Harm to the SBA in the absence of a stay is "far outweighed" by harm to the businesses if a stay is granted, the majority said, adding that "the public interest is served in guaranteeing that any business, including plaintiffs', receive loans to protect and support their employees during the pandemic which, we can all agree, constitutes extraordinary circumstances."

In his dissent, U.S. Circuit Judge Eugene E. Siler Jr. said the relevant language in the CARES Act seems to be ambiguous and the district court's injunction should be stayed to give time to decide on the merits.

He said if Congress intended for any business entity to be eligible for PPP loans, it could have simply said so without providing the additional language contained in the text that noted the loans are to be handled under the same terms as the SBA's 7(a) loans, which exclude private clubs and adult entertainment businesses from eligibility.

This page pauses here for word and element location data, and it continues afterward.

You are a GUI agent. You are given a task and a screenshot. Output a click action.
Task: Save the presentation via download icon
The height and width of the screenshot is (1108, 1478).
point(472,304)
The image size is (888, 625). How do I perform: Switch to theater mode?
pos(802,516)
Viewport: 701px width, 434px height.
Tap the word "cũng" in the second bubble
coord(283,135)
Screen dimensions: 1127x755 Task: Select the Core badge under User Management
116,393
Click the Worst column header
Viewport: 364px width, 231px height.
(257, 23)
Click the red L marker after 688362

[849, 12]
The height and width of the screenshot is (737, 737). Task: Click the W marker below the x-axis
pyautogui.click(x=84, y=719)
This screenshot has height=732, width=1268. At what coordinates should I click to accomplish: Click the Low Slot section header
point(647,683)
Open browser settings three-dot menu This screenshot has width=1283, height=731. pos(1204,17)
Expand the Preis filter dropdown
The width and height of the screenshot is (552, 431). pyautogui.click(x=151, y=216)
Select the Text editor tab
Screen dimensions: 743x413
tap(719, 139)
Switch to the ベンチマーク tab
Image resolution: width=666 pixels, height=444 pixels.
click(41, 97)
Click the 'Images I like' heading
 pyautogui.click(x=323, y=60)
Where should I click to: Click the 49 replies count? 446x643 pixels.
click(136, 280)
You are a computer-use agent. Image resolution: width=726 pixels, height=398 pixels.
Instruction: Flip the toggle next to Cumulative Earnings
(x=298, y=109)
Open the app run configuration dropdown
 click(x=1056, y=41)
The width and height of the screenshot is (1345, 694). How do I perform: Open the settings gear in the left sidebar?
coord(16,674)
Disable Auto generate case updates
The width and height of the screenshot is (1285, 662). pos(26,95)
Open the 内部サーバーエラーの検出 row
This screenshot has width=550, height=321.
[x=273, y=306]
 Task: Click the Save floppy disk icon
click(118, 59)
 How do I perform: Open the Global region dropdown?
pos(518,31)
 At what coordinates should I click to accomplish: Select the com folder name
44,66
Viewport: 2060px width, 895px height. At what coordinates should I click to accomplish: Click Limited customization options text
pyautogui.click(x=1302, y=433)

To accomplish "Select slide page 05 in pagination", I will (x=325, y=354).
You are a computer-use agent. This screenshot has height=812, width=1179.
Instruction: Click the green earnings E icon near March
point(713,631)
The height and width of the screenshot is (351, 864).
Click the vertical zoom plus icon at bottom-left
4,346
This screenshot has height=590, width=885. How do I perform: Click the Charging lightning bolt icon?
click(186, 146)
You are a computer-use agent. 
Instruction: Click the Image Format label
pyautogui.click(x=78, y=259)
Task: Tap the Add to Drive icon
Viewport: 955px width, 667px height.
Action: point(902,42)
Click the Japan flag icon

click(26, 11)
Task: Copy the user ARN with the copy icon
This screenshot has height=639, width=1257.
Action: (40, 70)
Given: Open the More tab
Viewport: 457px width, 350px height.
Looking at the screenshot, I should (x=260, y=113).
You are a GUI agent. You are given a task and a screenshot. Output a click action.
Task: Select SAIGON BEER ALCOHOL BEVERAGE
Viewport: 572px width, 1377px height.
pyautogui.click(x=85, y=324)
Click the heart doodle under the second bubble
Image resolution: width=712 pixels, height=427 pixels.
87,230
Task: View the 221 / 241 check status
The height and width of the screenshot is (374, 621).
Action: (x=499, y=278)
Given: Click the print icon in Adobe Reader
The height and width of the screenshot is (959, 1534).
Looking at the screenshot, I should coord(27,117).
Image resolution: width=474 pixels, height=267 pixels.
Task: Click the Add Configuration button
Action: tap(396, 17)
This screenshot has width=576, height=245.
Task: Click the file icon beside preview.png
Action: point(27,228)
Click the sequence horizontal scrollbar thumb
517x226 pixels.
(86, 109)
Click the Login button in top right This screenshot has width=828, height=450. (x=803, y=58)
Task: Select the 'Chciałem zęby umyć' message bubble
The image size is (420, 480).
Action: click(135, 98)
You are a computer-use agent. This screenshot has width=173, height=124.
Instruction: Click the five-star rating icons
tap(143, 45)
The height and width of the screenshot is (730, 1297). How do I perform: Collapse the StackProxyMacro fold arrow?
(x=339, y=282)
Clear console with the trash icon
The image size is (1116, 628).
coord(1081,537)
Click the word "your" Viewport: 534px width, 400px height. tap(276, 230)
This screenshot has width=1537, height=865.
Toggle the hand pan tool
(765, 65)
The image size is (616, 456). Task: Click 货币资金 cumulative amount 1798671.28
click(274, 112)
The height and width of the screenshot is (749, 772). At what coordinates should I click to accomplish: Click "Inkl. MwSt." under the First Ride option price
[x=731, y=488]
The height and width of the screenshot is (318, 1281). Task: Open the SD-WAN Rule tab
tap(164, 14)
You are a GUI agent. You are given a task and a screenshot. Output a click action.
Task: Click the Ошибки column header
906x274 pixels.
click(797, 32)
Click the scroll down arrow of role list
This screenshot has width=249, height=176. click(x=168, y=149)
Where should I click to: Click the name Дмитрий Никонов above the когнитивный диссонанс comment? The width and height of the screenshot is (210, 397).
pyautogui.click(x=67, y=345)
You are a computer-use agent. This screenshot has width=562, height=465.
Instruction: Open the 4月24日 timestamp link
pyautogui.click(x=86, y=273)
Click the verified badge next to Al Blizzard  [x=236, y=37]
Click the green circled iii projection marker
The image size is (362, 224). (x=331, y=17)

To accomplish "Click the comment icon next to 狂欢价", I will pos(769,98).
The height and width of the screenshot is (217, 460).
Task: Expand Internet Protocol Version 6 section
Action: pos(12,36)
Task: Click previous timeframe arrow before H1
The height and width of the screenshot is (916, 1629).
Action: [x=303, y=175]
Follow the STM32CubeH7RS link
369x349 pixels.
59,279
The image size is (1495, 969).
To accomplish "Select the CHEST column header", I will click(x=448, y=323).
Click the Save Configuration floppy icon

"They should not be allowed to ride the gravy train without a careful analysis of this law more than we can give them on short notice," Judge Siler said.

Bradley J. Shafer, representing DV and others, said they believe the Sixth Circuit majority reached the correct decision, noting that they had hoped to get a full ruling that included the constitutional issues they raised.

"Congress was very specific in regard to how this money can be used," Shafer said.  

The PPP loans must be used for payroll, rent, mortgage interest and utilities to get loan forgiveness, he continued, "so these are not loans that are going to these companies for these companies to keep or use however they want. The employees of these businesses have to buy food just like everybody else out there and they're going to put that money into the stream of commerce to keep our economy going."

Representatives for the SBA declined to comment.

According to the suit, DV and the other businesses have been closed since March 23, when Michigan Gov. Gretchen Whitmer issued an order suspending "activities that are not necessary to sustain or protect life" and ordering all employees not designated as critical infrastructure workers to stay home.

The strip club said it applied for a loan from the $349 billion Paycheck Protection Program created by the $2 trillion CARES Act, signed into law in March. 

The SBA filed its emergency motion for a stay pending appeal Wednesday, two days after the district judge's order, noting that it was required by the judge to notify lending institutions by the end of Friday, May 15, that its regulation does not preclude the adult entertainment businesses from receiving PPP loans. 

The SBA is fighting similar lawsuits in other courts. Earlier this month, the Seventh Circuit stayed a preliminary injunction that a Wisconsin federal judge granted to strip clubs also challenging the SBA's ineligibility rule on First Amendment grounds pending appeal. 

The SBA, in consultation with the U.S. Treasury Department, released applications for PPP loan forgiveness on Friday.

U.S. Circuit Judges Eugene E. Siler Jr., Jane Branstetter Stranch and Bernice B. Donald sat on the panel for the Sixth Circuit.

The businesses are represented by Bradley J. Shafer and Matthew J. Hoffer of Shafer & Associates PC.

The SBA and Treasury Department are represented by Courtney L. Dixon, Peter A. Caplan and James J. Gilligan of the U.S. Department of Justice's Civil Division.

The case is DV Diamond Club of Flint LLC et al. v. Small Business Administration et al., case number 20-1437, in the U.S. Court of Appeals for the Sixth Circuit.